The code is basically the same as for Calling Fortran 90 from C (with some improvements and some more comments). The openMP related bits are the comments starting with $OMP. Note that the function had to loose its pure-ness as that does not go with openMP.

mandel.f90:

module mandel
  implicit none

  integer, parameter :: dp=kind(0.d0) ! double precision

contains

  pure function mandel_frac(z, c) result(out)
    ! The Mandelbrot map: z -> z^2 + c
    complex(dp), intent(in):: z, c
    complex(dp):: out
    out = z**2 + c
  end function mandel_frac

  function calc_num_iter(re, im, itermax, escape) result(out)
    ! Iterates on mandel_frac
    ! Input:
    !  - re/im: vector of real/imaginary values of grid
    !  - itermax: maximum of iterations done
    !  - escape: stops if abs(z)>escape, for Mandelbrot escape=2
    ! Output:
    !  - number of iterations until abs(z)>escape
    real(dp), intent(in):: re(:), im(:), escape
    integer, intent(in):: itermax
    integer:: out(size(re), size(im))
    integer:: ii, jj, kk, itt
    complex(dp):: zz, cc

    !$OMP PARALLEL  PRIVATE(jj, zz, cc, itt, kk)

    !$OMP DO
    do jj=1,size(im)
       do ii=1,size(re)
          zz = 0
          cc = cmplx(re(ii), im(jj), dp)
          do kk=1,itermax
             zz = mandel_frac(zz, cc)
             if (abs(zz)>escape) then
                exit
             end if
          end do
          if (kk>=itermax) then
             out(ii,jj) = -1
          else
             out(ii,jj) = kk
          end if
       end do
    end do
    !$OMP END PARALLEL

  end function calc_num_iter

end module mandel

$OMP PARALLEL PRIVATE(jj, zz, cc, itt, kk) starts a parallel section, i.e. it can be run by several threads, and $OMP END PARALLEL ends it.
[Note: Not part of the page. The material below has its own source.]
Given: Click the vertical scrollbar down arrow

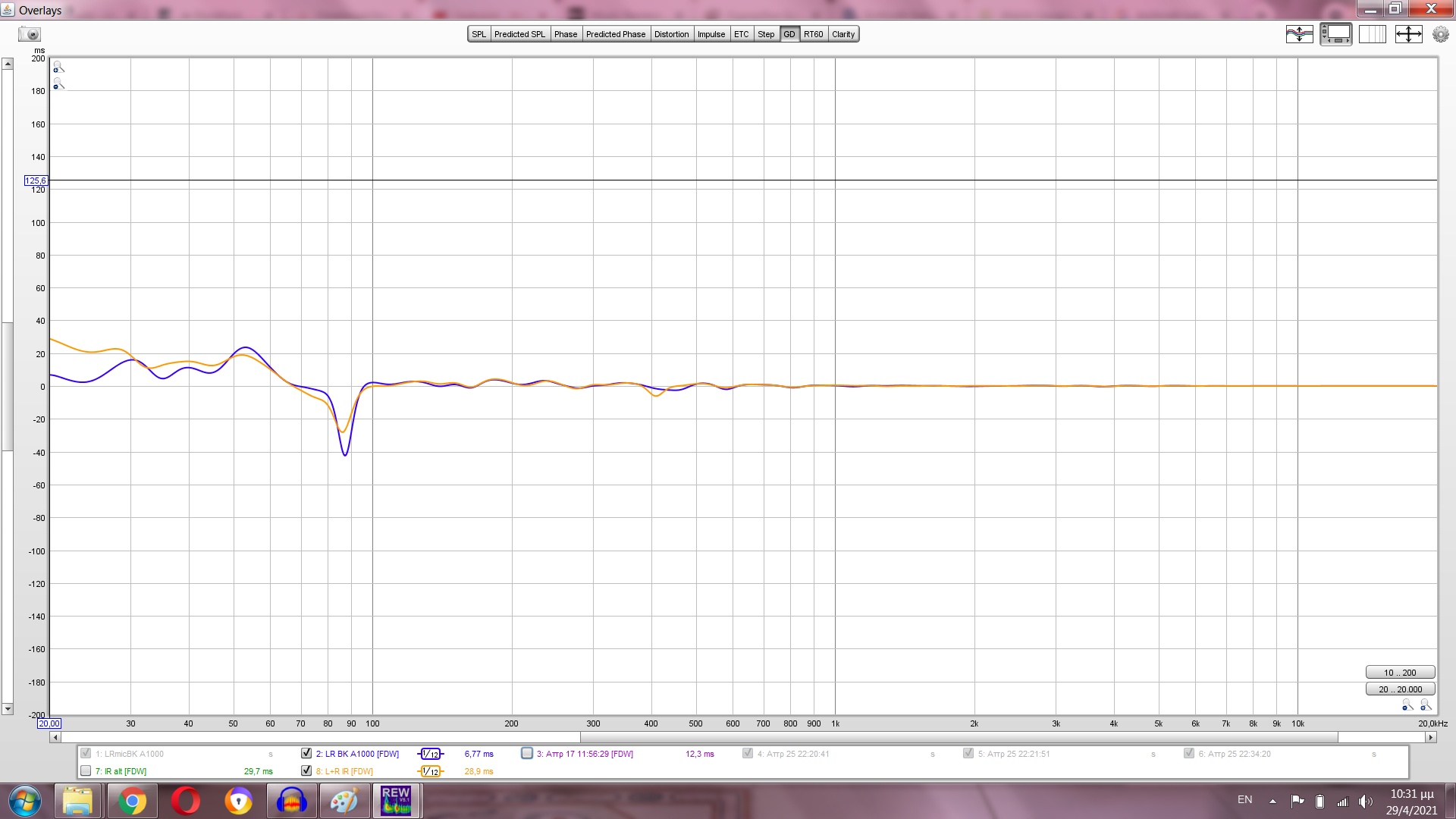Looking at the screenshot, I should (x=8, y=709).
Each thread has its own copy of jj, zz, cc, itt, kk which is stated by the PRIVATE statement. The other variables they all share, thus all threads will write their bit to the out array.
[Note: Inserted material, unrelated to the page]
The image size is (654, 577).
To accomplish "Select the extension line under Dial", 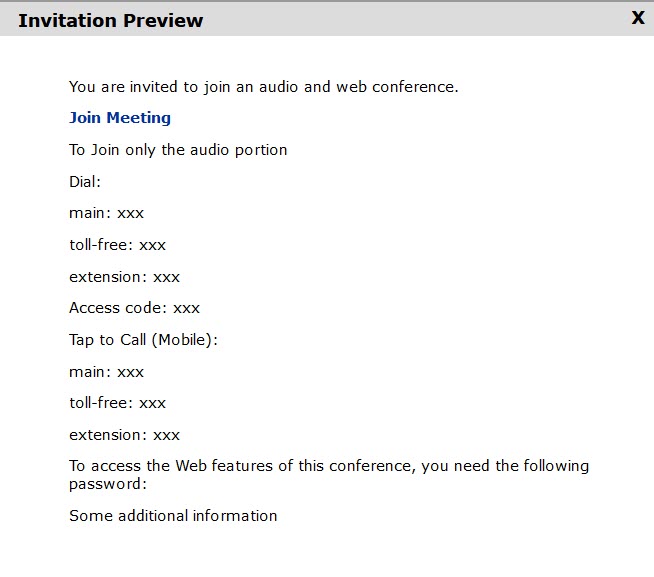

$OMP DO states that the next for-loop can be executed in parallel.

Compiling

The same code can now be compiled with or without openMP depending on the presence of the gcc flag -fopenmp.
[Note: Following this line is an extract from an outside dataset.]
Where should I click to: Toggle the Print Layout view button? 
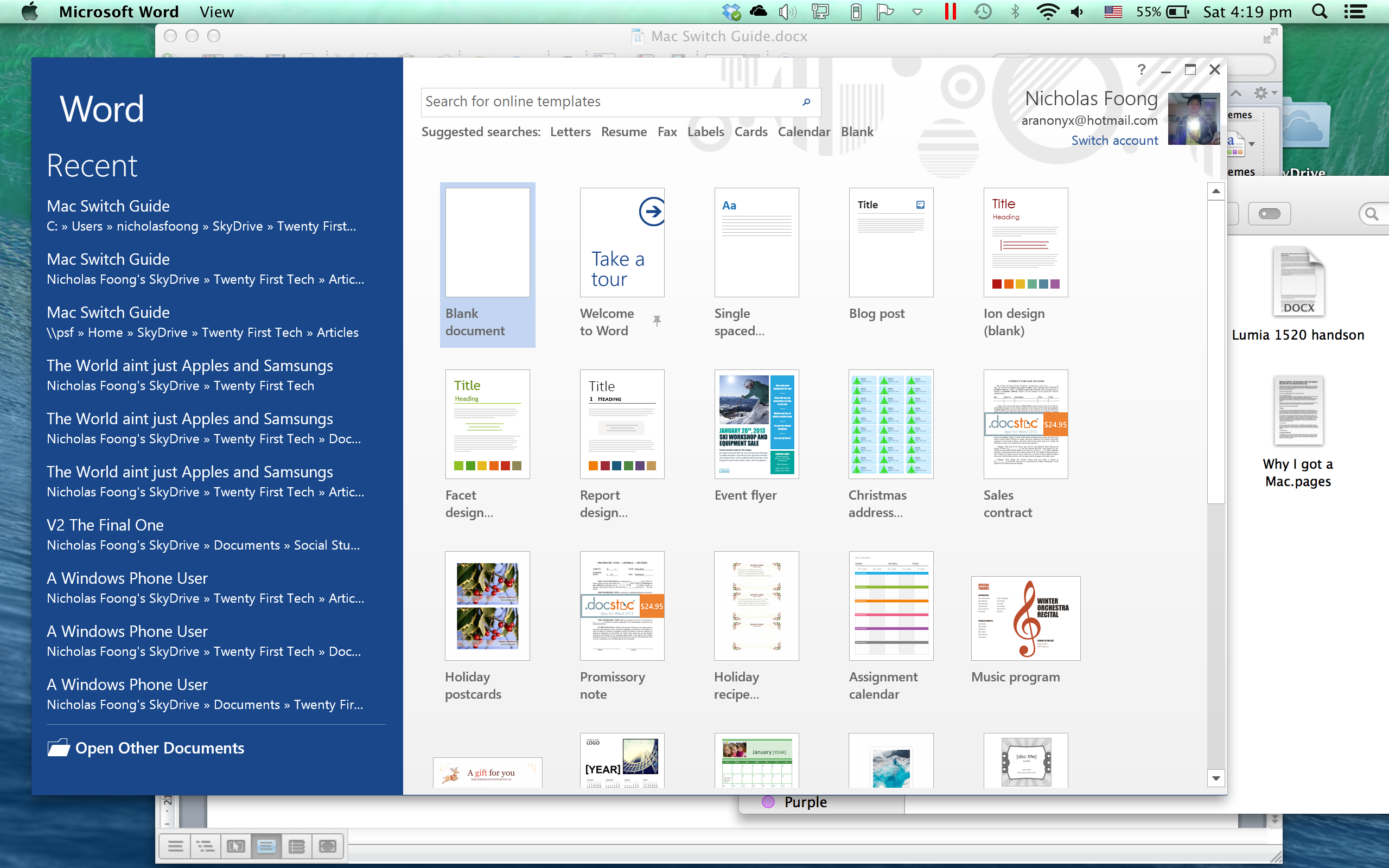click(x=266, y=846)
gfortran -c run_mandel_from_fortran.f90
# serial:
gfortran -c mandel.f90 -o  mandel.o
gfortran mandel.o run_mandel_from_fortran.o -o fout
# with openMP:
gfortran -fopenmp -c mandel.f90 -o  mandel_openMP.o
gfortran -fopenmp mandel_openMP.o run_mandel_from_fortran.o -o fout_openMP

Running

Set the number of threads the program can use and run it with

export OMP_NUM_THREADS=20
./fout_openMP

I can get a speedup of about 2.3 for a large set of points. Oddly, I get the largest speedup when I set OMP_NUM_THREADS > 10 even though my laptop has only 2 cores + 2 virtual ones.